Her income was modest, and she regarded all of it as belonging to God. In her giving she was astonishingly generous, and she tried to identify people in need but who qualified for no government or charitable assistance. She was very aware of how costly were things like moving house, and when she saw someone — perhaps a young couple just starting out — whom she thought might need help, she'd take it into prayer and ask God a) if she should give them some money, and b) exactly how much. Those were the days when South Africa was still an apartheid state, and Margery used to send regular (large) gifts to a pastor growing a church in the townships.

She had a particular concern that we should pray during August, when so many prayer groups break for summer activities and vacations — she said August was a dangerous month, when we were in peril of war starting, partly because people had stopped praying.
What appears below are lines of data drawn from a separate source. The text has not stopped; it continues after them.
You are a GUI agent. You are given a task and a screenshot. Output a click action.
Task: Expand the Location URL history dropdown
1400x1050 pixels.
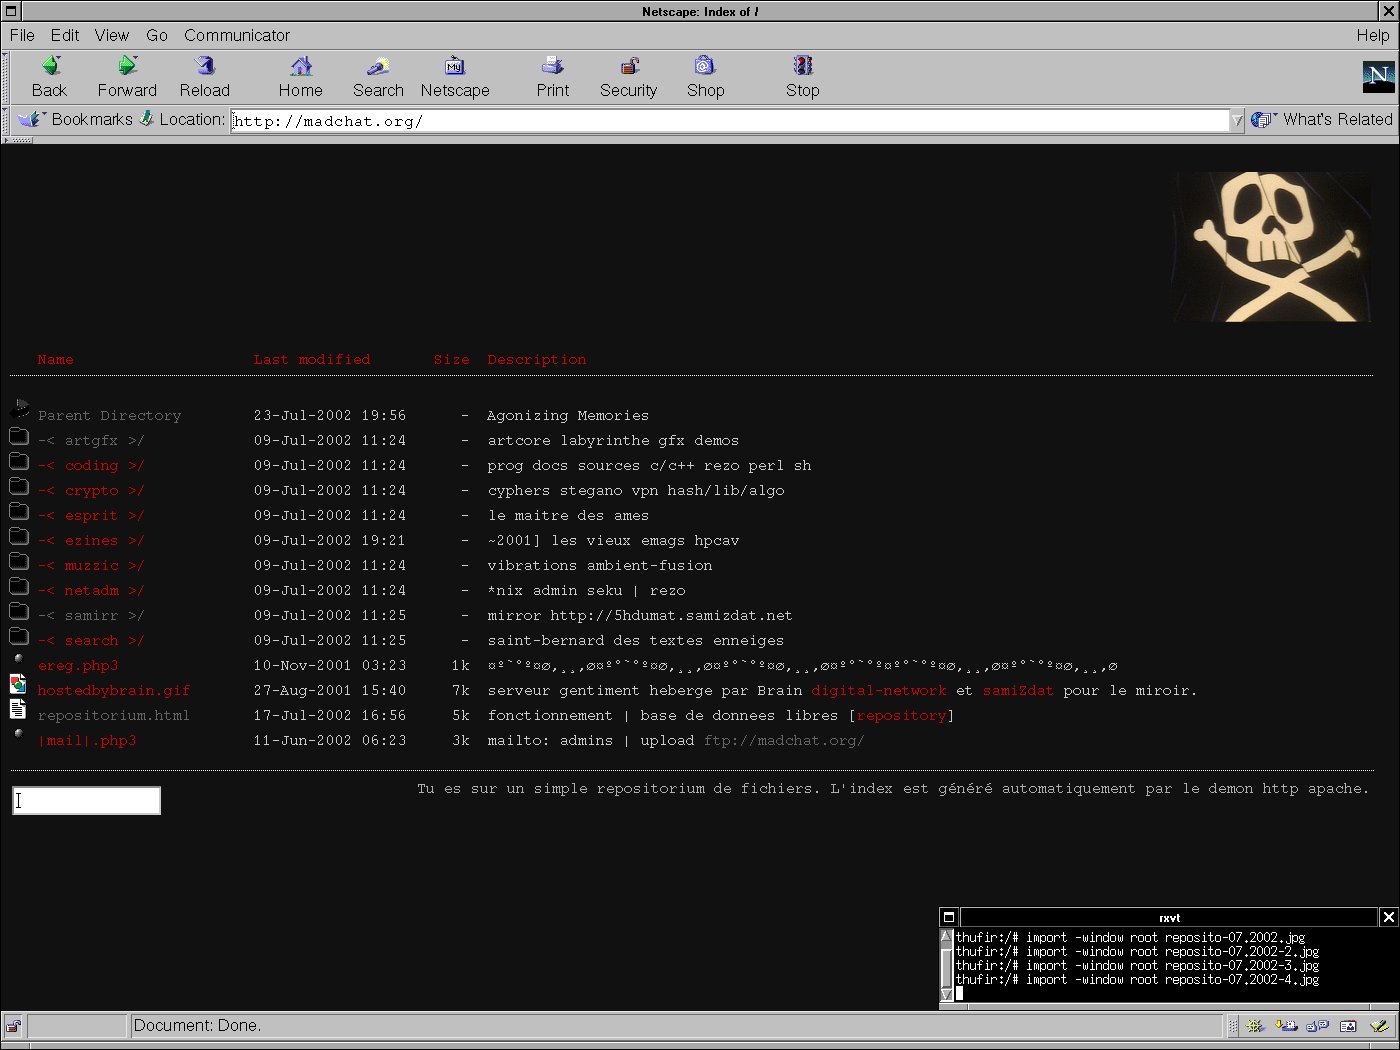(x=1237, y=121)
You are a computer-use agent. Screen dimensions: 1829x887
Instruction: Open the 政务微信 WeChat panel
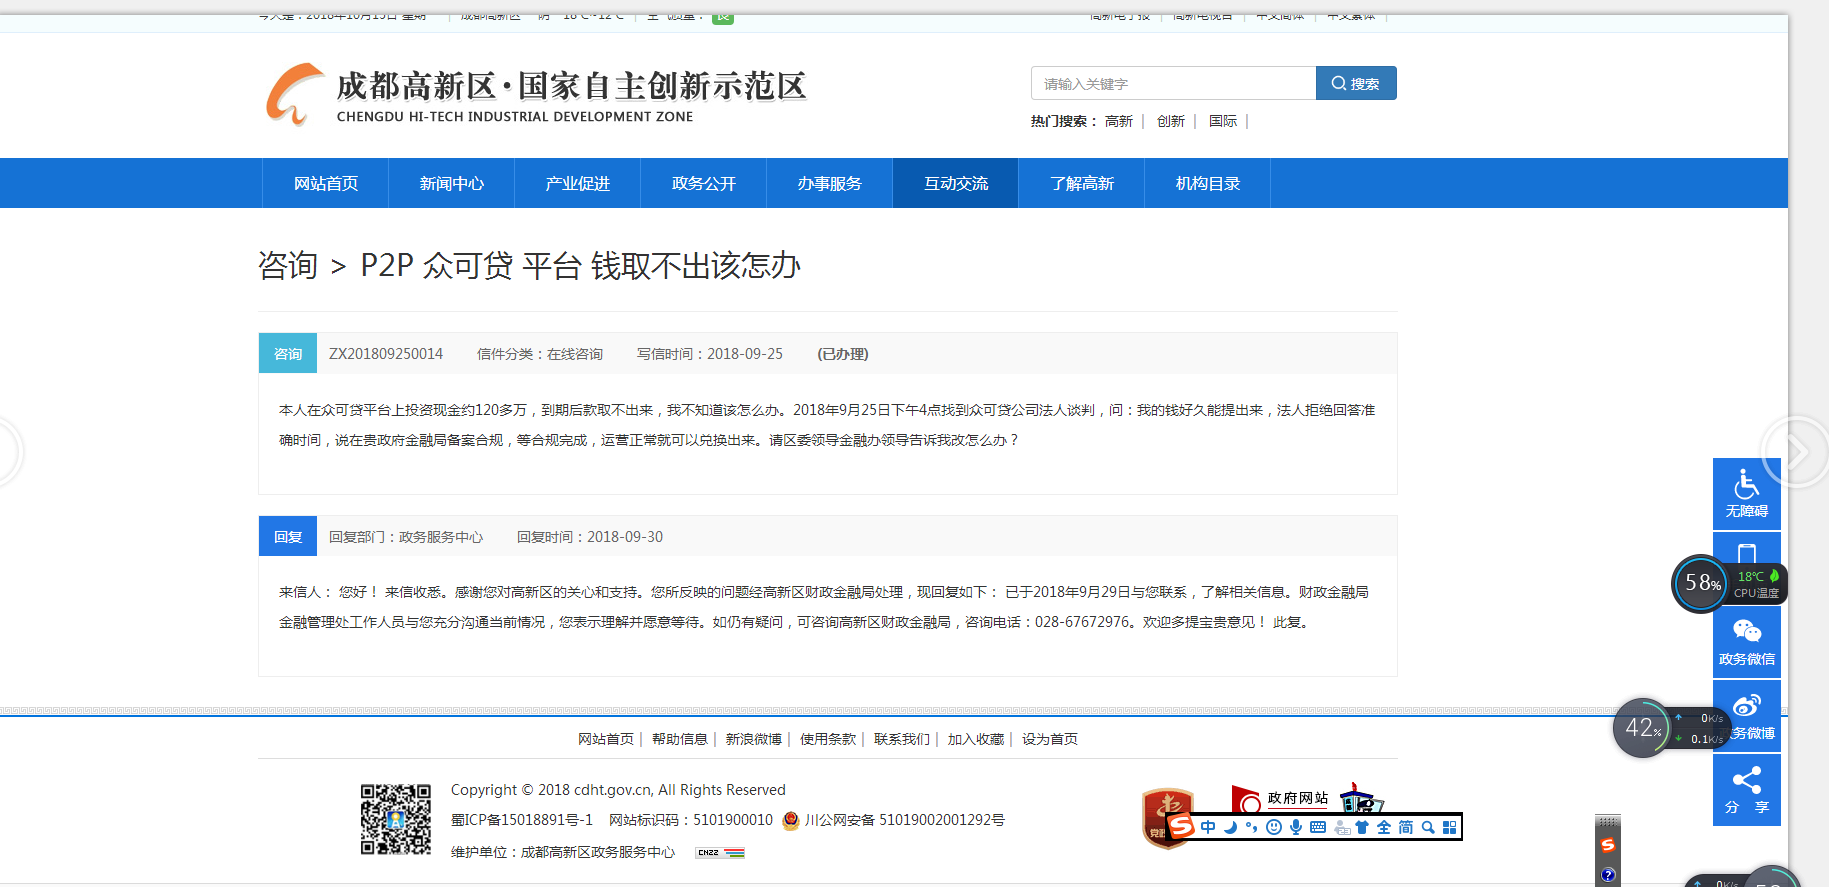(1746, 641)
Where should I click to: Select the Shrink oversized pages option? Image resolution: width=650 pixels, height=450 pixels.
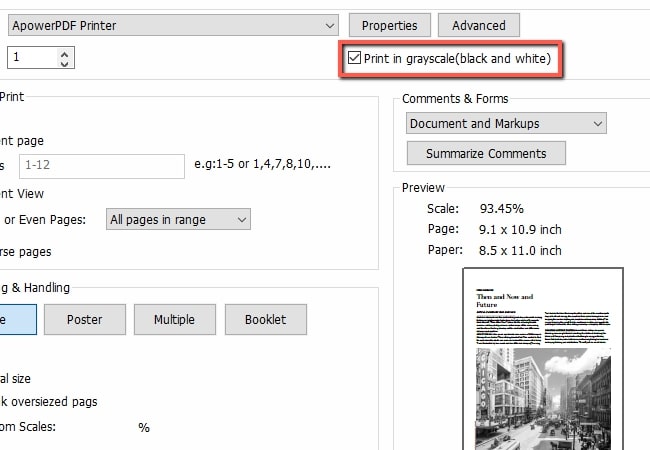tap(48, 401)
She cut her own hair, and she planned her clothing purchases very carefully using the Colour-Me-Beautiful seasonal designations. She always wore the same brand of shoes (Ecco), and she kept a black velvet jacket for special occasions, worn with a silk scarf in the correct colours for her (Spring). She kept some pale pink items of clothing especially for when she had to go and see a bureaucratic official to get something done; she said pale pink was very good for making a woman look harmless. And she did get things done, persuading the council to add a bus shelter for people getting wet in the rain, and a traffic island giving a halfway point of safety for pedestrians on a busy stretch of road.

She had no jewellery except a TaizĂ© cross on a leather thong that she always wore. I think hers was brass, and made as a cross-shaped space cut within a circle, but the shape of it was like this —


She set aside Wednesdays every week without fail for her creative work as an artist; she made a distinction between art and craft — if she was inspired, she'd design and create on a Wednesday, but if ideas and dried up she'd work on the craft aspect, the making.

Every single thing in her home was an art piece, beautifully designed and specially chosen and loved. In her hallway, which was not a corridor but an actual room, she had her dining table — one of the Arkana whitetulip tables from the 1960s, like this.


She never got tired of things; she loved them for their design. The rooms of her house were large and lofty, and she painted them white, except for one wall in a bold colour. 

She didn't tidy up too carefully — she would let her huge display of hydrangeas in a vase just stay there dead — because she said a certain amount of disorder created interesting shapes useful for creating designs.

Twice she had seen angels; once when her husband Bill died and (at his funeral) she had a vision of heaven opening and the angels singing Gloria in excelsis Deo; and once when she woke up in the morning and saw an angel ascending by the window.

Oh, I could tell you so much about her. I still miss her. She was a true spirit, and the very best of friends.